Data Munging
DATA MUNGING w Jon Goldberg
Go around: what is folks' interests? What are the problem spaces we work in?
- Organizations looking to get many different sources of data in many
different forms all centralized, organized, de-siloed, standardized
- Migration projects--Drupal, Joomla to WordPress, also handwritten
CMSes from the 90s.
- Donor lists, stuff in Excel or Access, trying to be pulled together;
huge PHP files and MySQL queries is current approach
- Coming from a PM position, wanting to better understand the work and
the tools
- Migrations, more CRMs than CMSes, work with lots of orgs that do
things in funny duct tape ways, series of Excel spreadsheets with macros no one understands
- Campaign finance data, lots of feelings about bad gov't data
not-standardized across jurisdictions
- Amazon now has 990 library that's OCR-readable; could have an impact
if they're more accessible and usable, exploring ways to use that data.

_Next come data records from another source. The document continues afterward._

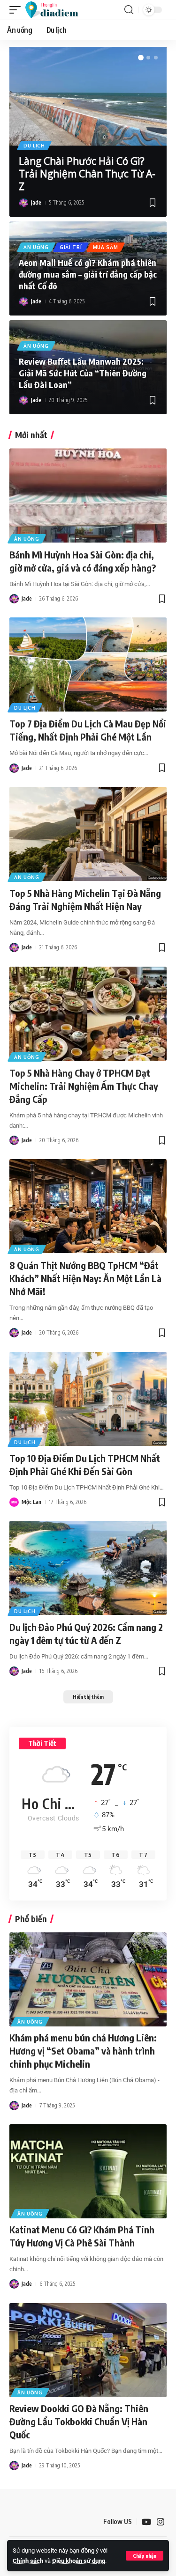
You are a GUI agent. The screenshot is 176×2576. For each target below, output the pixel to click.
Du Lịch (34, 145)
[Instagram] (160, 2522)
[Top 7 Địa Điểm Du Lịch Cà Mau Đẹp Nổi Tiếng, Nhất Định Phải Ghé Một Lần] (88, 664)
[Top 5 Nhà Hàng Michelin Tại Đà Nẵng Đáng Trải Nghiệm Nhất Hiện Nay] (88, 834)
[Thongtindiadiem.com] (56, 10)
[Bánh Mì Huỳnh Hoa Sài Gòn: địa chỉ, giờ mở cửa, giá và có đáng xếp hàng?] (88, 495)
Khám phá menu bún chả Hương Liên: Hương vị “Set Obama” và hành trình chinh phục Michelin (83, 2051)
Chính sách (28, 2560)
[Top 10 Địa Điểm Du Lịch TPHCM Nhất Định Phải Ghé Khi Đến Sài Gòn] (88, 1399)
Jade (36, 202)
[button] (144, 2556)
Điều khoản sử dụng (78, 2560)
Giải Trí (71, 247)
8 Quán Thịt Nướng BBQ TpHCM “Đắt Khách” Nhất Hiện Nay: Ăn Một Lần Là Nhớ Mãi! (85, 1278)
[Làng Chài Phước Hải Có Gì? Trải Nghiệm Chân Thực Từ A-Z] (88, 96)
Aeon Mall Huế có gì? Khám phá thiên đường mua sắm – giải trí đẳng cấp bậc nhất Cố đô (88, 274)
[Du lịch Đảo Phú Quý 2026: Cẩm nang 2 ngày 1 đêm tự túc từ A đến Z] (88, 1568)
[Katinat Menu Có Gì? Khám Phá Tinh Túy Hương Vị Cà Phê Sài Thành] (88, 2171)
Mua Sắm (105, 247)
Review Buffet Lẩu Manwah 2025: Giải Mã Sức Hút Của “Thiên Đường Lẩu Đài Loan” (82, 373)
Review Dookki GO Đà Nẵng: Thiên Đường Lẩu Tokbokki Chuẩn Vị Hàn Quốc (78, 2421)
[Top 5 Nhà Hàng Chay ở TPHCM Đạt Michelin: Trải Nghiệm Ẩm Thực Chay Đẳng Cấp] (88, 1014)
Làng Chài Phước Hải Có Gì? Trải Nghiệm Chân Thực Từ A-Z (87, 173)
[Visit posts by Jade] (23, 202)
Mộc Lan (31, 1501)
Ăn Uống (36, 247)
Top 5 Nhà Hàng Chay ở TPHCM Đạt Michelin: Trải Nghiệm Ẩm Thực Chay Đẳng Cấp (83, 1086)
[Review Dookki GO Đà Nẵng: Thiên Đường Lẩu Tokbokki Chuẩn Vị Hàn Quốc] (88, 2350)
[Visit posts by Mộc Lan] (14, 1502)
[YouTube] (146, 2522)
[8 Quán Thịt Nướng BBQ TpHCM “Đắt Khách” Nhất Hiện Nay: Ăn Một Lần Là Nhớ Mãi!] (88, 1206)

- Dealing with sensitive data, want to articulate the problems and
issues with the data currently while not incurring risk
- Putting numbers on value of environmental resources to make arguments
against certain projects
- CMS and CRM migrations (mentioned frequently)
- Combining similar data from multiple sources, esp gov't data
What tools are folks using?
- MySQL
- sed
- text editor
- regular expressions
- Pentaho data integration
- OpenRefine
- Excel and LibreCalc formulas and pivot tables
- Custom scripts (PHP, Perl, bash etc)
- WP-all-import in WordPress
- Feeds module in Drupal and Backdrop
- RSS and Atom feeds
- QGIS
- StackExchange!
What sorts of frustrations are folks encountering with what they're doing now?
- Always inheriting really poor information architecture; no thought
went into data structure, things are jumbled and jammed badly. Part of headache is working with client to help them understand information architecture so there's a home for this data to go to.
- Frustration to do migration or munging from sources that are very
messy to start with to a destination, but then the client doesn't understand why it's not perfectly sensible in the new format. Process of explaining that there's no magical way to make data that didn't make sense before now make sense.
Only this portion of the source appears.